Tel Aviv - Dozens of Palestinian-made Qassam rockets landed on Tel Aviv’s Rothschild Boulevard last week, placed there by students from the heavily shelled Negev town of Sderot. The graphic street exhibition was planted on the placid tree-lined artery in an effort to focus public attention on the nearly daily barrage of Palestinian rockets raining down on Sderot and other Israeli communities along the Gaza border.
Since the outbreak of the second intifada, some 4,000 rockets have been fired on the western Negev, claiming the lives of at least 10 Israelis and taking an increasing toll on the lives of countless others. To a group of students from Sderot’s Sapir College, the majority of Israelis living beyond the Qassams’ reach have exhibited an unacceptable indifference toward the violence afflicting Israel’s border towns, and the time has come to shake the Israeli public out of its apathy.
“This lack of solidarity was never before present in Israel,” said Lavi Vanounou, a film student at Sapir College and the producer of the Qassam exhibit. “People today are much more self-absorbed. We just want to tell them, ‘Hey, we don’t live in another galaxy, we live just 50 minutes away from you.’ And with all due respect, the Qassam is becoming more and more sophisticated. Once, it would barely reach Sderot; now it is hitting farther north, up to Ashkelon. It won’t take too much more time until the rockets are able to reach Tel Aviv. So wake up.”
Judging by the reactions of Tel Aviv residents this week, the exhibit has had far from the explosive effect its creators had hoped for.

Dataset excerpt ::
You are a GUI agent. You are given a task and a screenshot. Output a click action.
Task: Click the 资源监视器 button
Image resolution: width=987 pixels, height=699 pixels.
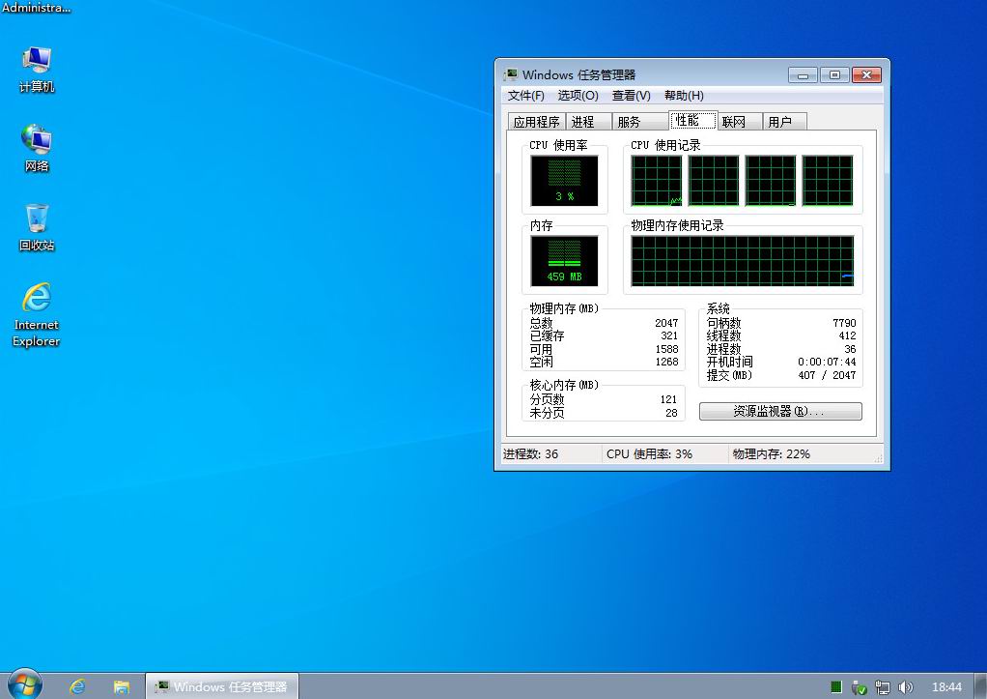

Exercise brief :: Return the full article above about the Qassam rocket exhibit in Tel Aviv word for word, with no changes.

Exercise output ::
Tel Aviv - Dozens of Palestinian-made Qassam rockets landed on Tel Aviv’s Rothschild Boulevard last week, placed there by students from the heavily shelled Negev town of Sderot. The graphic street exhibition was planted on the placid tree-lined artery in an effort to focus public attention on the nearly daily barrage of Palestinian rockets raining down on Sderot and other Israeli communities along the Gaza border.
Since the outbreak of the second intifada, some 4,000 rockets have been fired on the western Negev, claiming the lives of at least 10 Israelis and taking an increasing toll on the lives of countless others. To a group of students from Sderot’s Sapir College, the majority of Israelis living beyond the Qassams’ reach have exhibited an unacceptable indifference toward the violence afflicting Israel’s border towns, and the time has come to shake the Israeli public out of its apathy.
“This lack of solidarity was never before present in Israel,” said Lavi Vanounou, a film student at Sapir College and the producer of the Qassam exhibit. “People today are much more self-absorbed. We just want to tell them, ‘Hey, we don’t live in another galaxy, we live just 50 minutes away from you.’ And with all due respect, the Qassam is becoming more and more sophisticated. Once, it would barely reach Sderot; now it is hitting farther north, up to Ashkelon. It won’t take too much more time until the rockets are able to reach Tel Aviv. So wake up.”
Judging by the reactions of Tel Aviv residents this week, the exhibit has had far from the explosive effect its creators had hoped for.